Right place, right time, no skill involved.
Still trying to figure out all the settings on a Nikon D40
Happened to have the ISO at 400 when this heron flew by.
So I spun in place and let the camera shoot continuously.
Out of 100 plus photos this was the only one that worked out,
no way I could have done this on purpose....


----------



## aaronshore (Aug 24, 2007)

Congrats on getting lucky in framing. You were unlucky with the exposure though and with the branch in the background. But, right place right time is usually how it works out.


----------



## Yoreese (Oct 15, 2009)

Good job!!!

Bird in flight is one of my favorite kinds of photography. Camera set-up and light and wind all play into it success. I kinda do it like wing shooting gotta keep the camera moving and the focus point on the bird.


----------



## Charlie (Apr 5, 2010)

Nice! Good photo. The only bad thing is that one branch :'(

I love birds in flight, but when ever I take photos of them I'm on full automatic because of how fast they are. No way to keep up with manual!
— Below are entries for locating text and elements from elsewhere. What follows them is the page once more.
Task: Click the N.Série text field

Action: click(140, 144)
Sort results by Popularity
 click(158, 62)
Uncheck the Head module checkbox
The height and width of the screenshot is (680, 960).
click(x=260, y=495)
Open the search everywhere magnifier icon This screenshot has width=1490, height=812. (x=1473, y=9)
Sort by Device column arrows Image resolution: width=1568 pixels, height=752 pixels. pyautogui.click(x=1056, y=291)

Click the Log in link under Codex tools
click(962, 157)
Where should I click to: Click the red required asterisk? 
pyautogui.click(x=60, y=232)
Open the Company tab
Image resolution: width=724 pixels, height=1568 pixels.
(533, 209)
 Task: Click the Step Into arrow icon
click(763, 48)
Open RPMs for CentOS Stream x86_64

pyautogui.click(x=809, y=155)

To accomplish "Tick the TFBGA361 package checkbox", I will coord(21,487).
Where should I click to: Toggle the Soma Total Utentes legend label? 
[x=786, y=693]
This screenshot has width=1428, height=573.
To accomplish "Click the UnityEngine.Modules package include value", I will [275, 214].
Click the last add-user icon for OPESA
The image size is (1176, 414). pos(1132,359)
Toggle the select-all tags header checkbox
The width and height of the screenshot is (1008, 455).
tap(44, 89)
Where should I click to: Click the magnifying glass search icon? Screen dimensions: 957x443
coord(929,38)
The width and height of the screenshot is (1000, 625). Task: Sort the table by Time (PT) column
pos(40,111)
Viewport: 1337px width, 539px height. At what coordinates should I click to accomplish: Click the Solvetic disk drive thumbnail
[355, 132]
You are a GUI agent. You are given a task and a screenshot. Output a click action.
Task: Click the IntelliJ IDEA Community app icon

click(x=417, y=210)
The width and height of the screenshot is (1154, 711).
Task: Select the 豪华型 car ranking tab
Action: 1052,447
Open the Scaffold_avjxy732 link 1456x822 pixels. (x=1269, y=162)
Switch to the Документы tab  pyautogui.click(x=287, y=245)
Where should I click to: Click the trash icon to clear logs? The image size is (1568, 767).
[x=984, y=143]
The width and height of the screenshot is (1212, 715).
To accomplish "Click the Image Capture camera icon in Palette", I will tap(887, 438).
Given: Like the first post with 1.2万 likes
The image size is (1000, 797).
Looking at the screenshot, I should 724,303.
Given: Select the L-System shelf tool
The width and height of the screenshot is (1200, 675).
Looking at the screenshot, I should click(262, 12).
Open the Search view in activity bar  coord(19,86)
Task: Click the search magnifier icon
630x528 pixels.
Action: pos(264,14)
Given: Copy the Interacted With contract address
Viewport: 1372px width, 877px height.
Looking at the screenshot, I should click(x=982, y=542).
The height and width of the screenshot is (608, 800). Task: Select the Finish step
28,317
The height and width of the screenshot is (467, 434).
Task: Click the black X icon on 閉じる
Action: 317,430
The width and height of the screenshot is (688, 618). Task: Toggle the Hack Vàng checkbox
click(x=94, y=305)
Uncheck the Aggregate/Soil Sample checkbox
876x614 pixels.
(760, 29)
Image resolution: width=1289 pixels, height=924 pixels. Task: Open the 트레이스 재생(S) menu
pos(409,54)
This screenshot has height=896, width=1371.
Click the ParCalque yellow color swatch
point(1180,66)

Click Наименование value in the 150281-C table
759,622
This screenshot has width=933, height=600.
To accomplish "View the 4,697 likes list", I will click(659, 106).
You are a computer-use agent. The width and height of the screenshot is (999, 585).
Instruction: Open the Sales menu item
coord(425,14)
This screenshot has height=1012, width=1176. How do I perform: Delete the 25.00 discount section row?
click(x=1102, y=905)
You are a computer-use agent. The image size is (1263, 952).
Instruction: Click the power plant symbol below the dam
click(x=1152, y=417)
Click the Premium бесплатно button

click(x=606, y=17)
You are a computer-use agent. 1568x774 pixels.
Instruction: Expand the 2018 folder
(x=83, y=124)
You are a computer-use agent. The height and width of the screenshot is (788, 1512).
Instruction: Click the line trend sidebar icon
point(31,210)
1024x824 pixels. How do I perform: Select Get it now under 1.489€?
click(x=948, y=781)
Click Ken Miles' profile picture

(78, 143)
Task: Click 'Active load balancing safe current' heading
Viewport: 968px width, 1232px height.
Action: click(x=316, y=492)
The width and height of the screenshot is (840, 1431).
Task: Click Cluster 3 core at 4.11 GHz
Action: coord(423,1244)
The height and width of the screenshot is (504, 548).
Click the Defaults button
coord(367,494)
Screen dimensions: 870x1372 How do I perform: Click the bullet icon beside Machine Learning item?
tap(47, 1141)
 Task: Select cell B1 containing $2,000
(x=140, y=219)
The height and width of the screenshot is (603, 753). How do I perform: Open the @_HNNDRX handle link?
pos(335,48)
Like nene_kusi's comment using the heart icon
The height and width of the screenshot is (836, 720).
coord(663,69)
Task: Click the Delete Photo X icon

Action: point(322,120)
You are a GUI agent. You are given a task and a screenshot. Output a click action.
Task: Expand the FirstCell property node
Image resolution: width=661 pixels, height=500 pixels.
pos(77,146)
Some people think it's cheating, but it's all fun ;D


----------



## Yoreese (Oct 15, 2009)

Actually if your shooting against the sky you can meter at about a 45 degree angle in the direction the birds are coming from and it works fine in Manual.  If you have some changing backgrounds as in this photo set to AV and about 5.6 and check the shutter speed to make sure you have somewhere 500+ then your good to go.  More important is autofocus settings for Canon you want AI Servo so the lens continues to focus until the photo is taken.  Also turn on only the center focus point and keep this on the bird as it is moving.  With some practice you can get keepers more often than you think. 

This photo was shot in manual.


----------



## Brett (Jul 16, 2008)

It's funny that you all actually think I know what I'm doing
when telling me to set the shutter speeds and ISO and manual focus.

;D

I can barely aim the camera and press the button without dropping it.
Good thing its on a strap around my neck.
I operate under the principal of keeping the object in the viewfinder
and holding the shutter release down so it takes continuous shots.
That way there's a possibility one of the images will work out...




I actually like the image with the branch in the backgound.
No way I could have planned an alignment like that.
Beak, wings, body and feet all in line with the branch angles up and down, left and right.
The low res image needed to link on site doesn't give the textures
that show on a big screen HD monitor.
In hi-res the details are much more impressive.



Like I really know what I'm talking about...eh?


----------